Krishnamurti In India: The Last Decade

Rajghat 1985  – 3rd Public Talk

39    K: Meditation as is generally practised is to cultivate this dullness. Right? And therefore gradually make the brain subservient, quiet. And when you feel quiet, you say, ‘My God, everything is achieved’. For the speaker that is not meditation at all. Don’t ask how to meditate. It is like asking a carpenter how to build a beautiful cabinet. If he is a good carpenter, you don’t have to tell him. So we are not asking how to meditate, but we are asking what is meditation? Two different things altogether. Not how, but what is meditation? As is generally practised, it is a series of achievements. Right? And you say, ‘Buddha is enlightened’. I don’t know what that means but that doesn’t matter.

40    So, when you compare, which is meditation – ‘ma’ as I said means in Sanskrit ‘measure’. ‘I was this today, I’ll be better tomorrow’. That is measurement. Right? So measurement has no place in meditation. Measurement has great place from the Greeks onwards. Measurement is necessary in all technology – in all technology, whether you build a chair, or the most complicated trajectory to go to the moon. Measurement is necessary. So we are saying, meditation implies total freedom from all comparison and measurement. Now this is difficult because meditation is something marvellous if you know what to do – not you, meditation.

41    The meditator is different from meditation. As long as there is a meditator, there is no meditation. You understand all this? Because the meditator is concerned about himself – how he is progressing, what he is doing, ‘I hope I will be better tomorrow’, anxiety, in meditation there is no meditator at all. Once you have seen this, sir, for yourself, the beauty of it, the depth of it, the subtleness of it.

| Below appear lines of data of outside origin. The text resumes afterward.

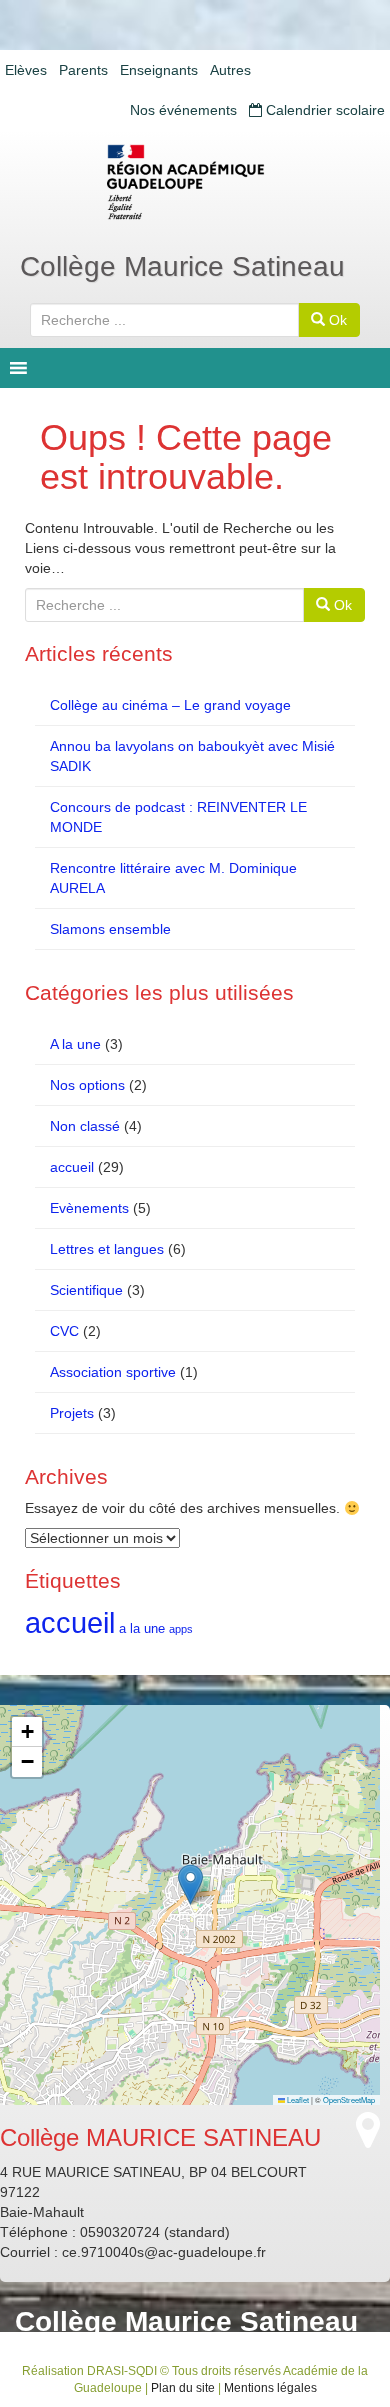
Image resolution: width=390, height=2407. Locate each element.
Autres (230, 70)
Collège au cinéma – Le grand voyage (170, 705)
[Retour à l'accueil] (195, 182)
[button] (190, 1884)
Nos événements (183, 110)
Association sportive (113, 1372)
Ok (336, 320)
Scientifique (86, 1290)
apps (181, 1629)
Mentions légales (270, 2388)
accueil (72, 1167)
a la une (142, 1628)
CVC (64, 1331)
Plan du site (183, 2388)
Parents (83, 70)
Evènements (89, 1208)
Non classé (85, 1126)
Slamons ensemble (110, 929)
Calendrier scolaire (323, 110)
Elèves (26, 70)
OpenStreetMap (349, 2099)
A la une (75, 1044)
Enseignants (159, 70)
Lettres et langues (107, 1249)
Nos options (87, 1085)
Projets (72, 1413)
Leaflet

42    So, the practice of meditation is no meditation. Sitting on the banks and looking… You know – making the mind more and more dull, and say, ‘Yes, I’ve spent an hour, marvellous’, and you prostrate to him, touch his feet. By the way, please don’t touch my feet. That’s most undignified, as a human being. You can hold my hand any amount you like, but not the feet of somebody, it’s inhuman, undignified. Right. So meditation is something that cannot be practised, as you practise a violin, a piano. In singing you practise. That means that you want to reach a certain level of perfection. And in meditation there is no level, nothing to be achieved. Therefore it is not a conscious, deliberate meditation. I wonder if you understand all this. There is a meditation which is totally undirected, totally, if I can use the word, unconscious. It is not a deliberate process. Let’s leave that. We can spend a lot of time on this – an hour, more, a whole day, the whole of your life to find this out.